About a week after Mr. Castellani’s reappearance Mildred Greswold received a letter from Brighton, which made a sudden change in her plans.

It was from Mr. Maltravers the Incumbent of St. Edmund’s:

“St. Edmund’s Vicarage.

“Dear Mrs. Greswold,—After our thoroughly confidential conversations last autumn I feel justified in addressing you upon a subject which I know is very near to your heart, namely, the health and welfare, spiritual as well as bodily, of your dear aunt and my most valued parishioner, Miss Fausset. The condition of that dear lady has given me considerable uneasiness during the last few months. She has refused to take her hand from the plough; she labours as faithfully as ever in the Lord’s vineyard; but I see with deepest regret that she is no longer the woman she was, even a year ago. The decay has been sudden, and it has been rapid. Her strength begins to fail her, though she will hardly admit as much, even to her medical attendant, and her spirits are less equable than of old. She has intervals of extreme depression, against which the efforts of friendship, the power of spiritual consolation, are unavailing.

“I feel it my duty to inform you, as one who has a right to be interested in the disposal of Miss Fausset’s wealth, that my benefactress has consummated the generosity of past years by a magnificent gift. She has endowed her beloved Church of St.

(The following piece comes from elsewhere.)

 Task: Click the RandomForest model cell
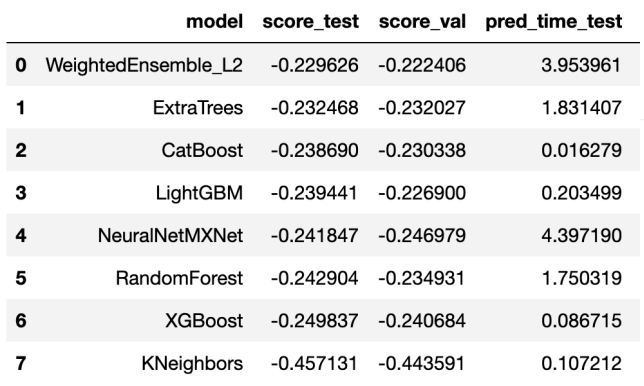pyautogui.click(x=179, y=278)
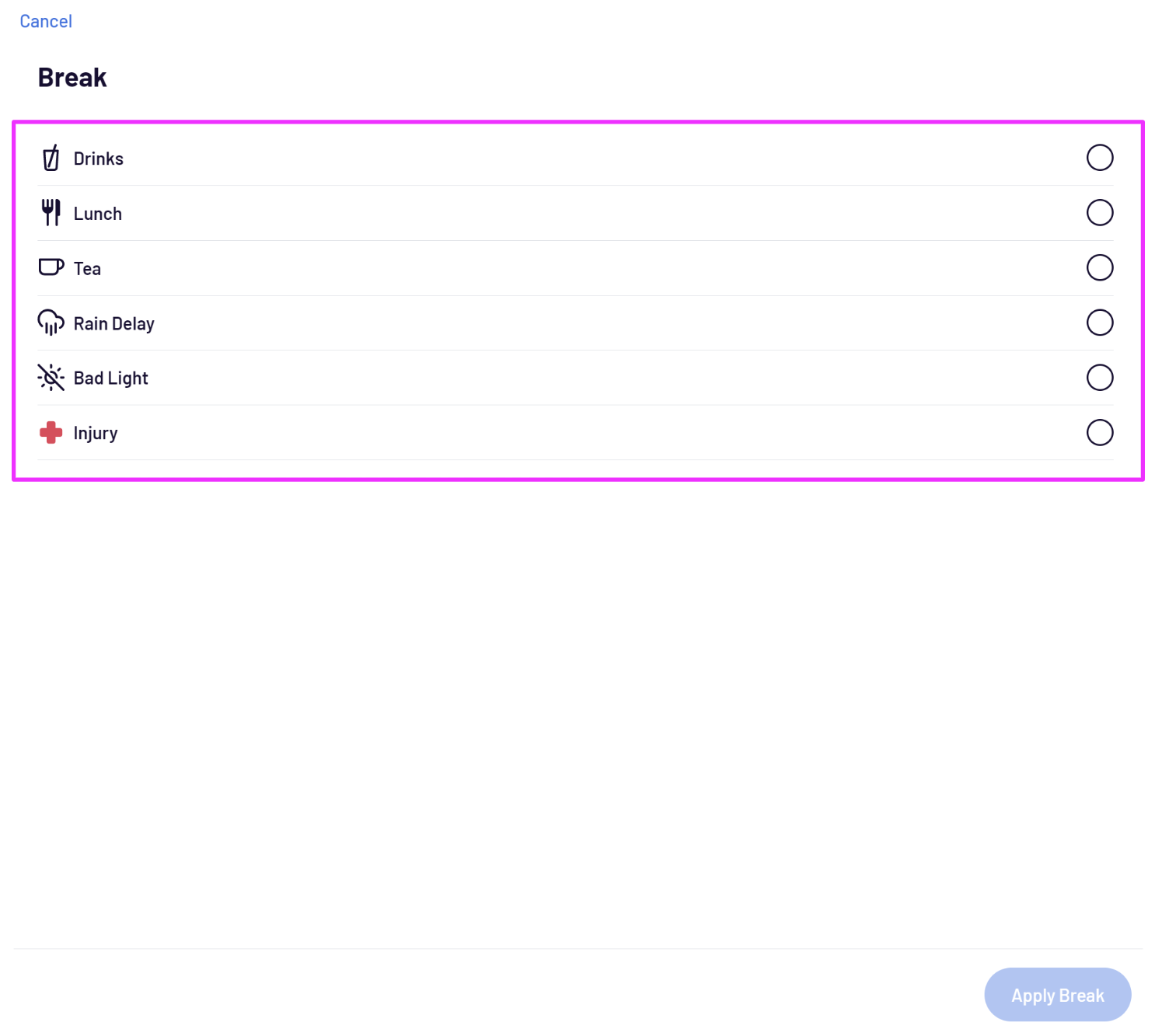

Edmund with an income which, taken in conjunction with the pew-rents, an institution which I hope hereafter to abolish, raises the priest of the temple from penury to comfort, and affords him the means of helping the poor of his parish with his alms as well as with his prayers and ministrations. This munificent gift closes the long account of beneficence betwixt your dear aunt and me. I have nothing further to expect from her for my church or for myself. It is fully understood between us that this gift is final. You will understand, therefore, that I am disinterested in my anxiety for this precious life.

“You, dear Mrs. Greswold, are your aunt’s only near relative, and it is but right you should be the companion and comforter of her declining days. That the shadow of the grave is upon her I can but fear, although medical science sees but slight cause for alarm. A year ago she was a vigorous woman, spare of habit certainly, but with a hardness of bearing and manner which promised a long life. To-day she is a broken woman, nervous, fitful, and, I fear, unhappy, though I can conceive no cause for sadness in the closing years of such a noble life as hers has been, unselfish, devoted to good works and exalted thoughts. If you can find it compatible with your other ties to come to Brighton, I would strongly recommend you to come without loss of time, and I believe that the change which you will yourself perceive in my valued friend will fully justify the course I take in thus addressing you.—I am ever, dear Mrs. Greswold, your friend and servant,

“Samuel Maltravers.”

Mildred gave immediate orders to courier and maid, her trunks were to be packed that afternoon, a coupé was to be taken in the Rapide for the following day, and the travellers were to go straight through to Paris. But when she announced this fact to Pamela the damsel’s countenance expressed utmost despondency.

“Upon my word, aunt, you have a genius for taking one away from a place just when one is beginning to be happy!” she exclaimed in irrepressible vexation.